Is it worth using a bunch of old GTX 10 series cards ( like 1060 1070 1080 ) for running local LLM?

dpak90@alien.top · 2 years ago

Is it worth using a bunch of old GTX 10 series cards ( like 1060 1070 1080 ) for running local LLM?

croholdr@alien.top · 2 years ago

I tried it. Something like 1.2 tokens inference on lamma 70b with a mix of cards (but 4 1080s). Would process would crash occasionally. Ideally every card would have the same vram.

Going to try it with 1660 TI’s. I think it may be the ‘sweet spot’ in power to price to performance.

FullOf_Bad_Ideas@alien.top · 2 years ago

Did you use some q3 gguf quant with this?

Material1276@alien.top · 2 years ago

Another consideration is that I was told by someone with multiple cards, that if you split your layers across multiple cards, they don’t all process the layers simultaneously.

So, if you are on 3x cards, you don’t get a parallel performance benefit of all cards working at the same time. It processes layers on card 1, then card 2, then card 3.

The slowest card will obviously have the worst speed. Not sure what this will do for your load times of a model or your electricity bill, as well as the fact you need a system big enough to fit them all in.

Murky-Ladder8684@alien.top · 2 years ago

Those series of Nvidia gpus didn’t have tensor cores yet and believe they started in 20xx series. I not sure how much it impacts inference purposes vs training/fine tuning but worth doing more research. From what I gathered the answer is “no” unless you use a 10xx for like monitor output, TTS, or other smaller co-llm use that you don’t want taking vram away from your main LLM GPUs.

BlissfulEternalLotus@alien.top · 2 years ago

I wish they come up with some extendable tensor chips that can work with old laptops.

Currently only 7b is the only model we can run comfortably. Even for 13 b, it’s slower and it needs quite a bit of adjustment.

512DuncanL@alien.top · 2 years ago

You might as well use the cards if you have them already. I’m currently getting around 5-6 tokens per second when running nous-capybara 34b q4_k_m on a 2080ti 22gb and a p102 10gb (basically a semi lobotomized 1080ti). The p102 does bottleneck the 2080ti, but hey, at least it runs at a near usable speed! If I try running on CPU (I have a r9 3900) I get something closer to 1 token per second.

FullOf_Bad_Ideas@alien.top · 2 years ago

How did you get your 2080 ti to 22gb of VRAM?

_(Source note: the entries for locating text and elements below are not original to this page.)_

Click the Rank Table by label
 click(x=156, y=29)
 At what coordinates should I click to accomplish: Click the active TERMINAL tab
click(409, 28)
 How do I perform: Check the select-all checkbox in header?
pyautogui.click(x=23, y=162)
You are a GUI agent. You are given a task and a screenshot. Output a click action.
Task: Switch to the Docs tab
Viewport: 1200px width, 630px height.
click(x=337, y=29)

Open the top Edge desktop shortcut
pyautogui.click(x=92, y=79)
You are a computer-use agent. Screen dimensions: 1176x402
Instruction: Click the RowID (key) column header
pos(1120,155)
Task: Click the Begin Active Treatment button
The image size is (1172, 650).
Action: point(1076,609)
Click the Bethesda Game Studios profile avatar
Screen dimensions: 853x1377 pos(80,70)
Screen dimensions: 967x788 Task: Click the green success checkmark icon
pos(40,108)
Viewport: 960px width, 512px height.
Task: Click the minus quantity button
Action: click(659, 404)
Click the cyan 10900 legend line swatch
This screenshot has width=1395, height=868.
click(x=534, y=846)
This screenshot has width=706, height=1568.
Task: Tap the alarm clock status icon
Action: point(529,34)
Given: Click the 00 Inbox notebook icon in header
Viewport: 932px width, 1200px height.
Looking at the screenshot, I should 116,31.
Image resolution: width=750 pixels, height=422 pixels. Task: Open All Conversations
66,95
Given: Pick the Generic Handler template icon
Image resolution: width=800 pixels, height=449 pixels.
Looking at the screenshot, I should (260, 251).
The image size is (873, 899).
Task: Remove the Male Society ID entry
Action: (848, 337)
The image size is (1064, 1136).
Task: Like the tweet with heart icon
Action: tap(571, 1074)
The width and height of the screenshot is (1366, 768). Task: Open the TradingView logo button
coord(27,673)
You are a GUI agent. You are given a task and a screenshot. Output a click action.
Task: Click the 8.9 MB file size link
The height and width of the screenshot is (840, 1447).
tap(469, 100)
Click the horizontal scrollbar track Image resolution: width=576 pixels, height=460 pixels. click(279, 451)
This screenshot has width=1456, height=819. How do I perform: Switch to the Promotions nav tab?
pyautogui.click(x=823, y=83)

512DuncanL@alien.top · 2 years ago

Modded cards are quite easy to obtain in china

WaterPecker@alien.top · 2 years ago

Hopefully the proposed S-LoRa’s will allow to do more with less.

candre23@alien.top · 2 years ago

The ONLY pascal card worth bothering with is the P40. It’s not fast, but it’s the cheapest way to get a whole bunch of usable vram. Nothing else from that generation is worth the effort.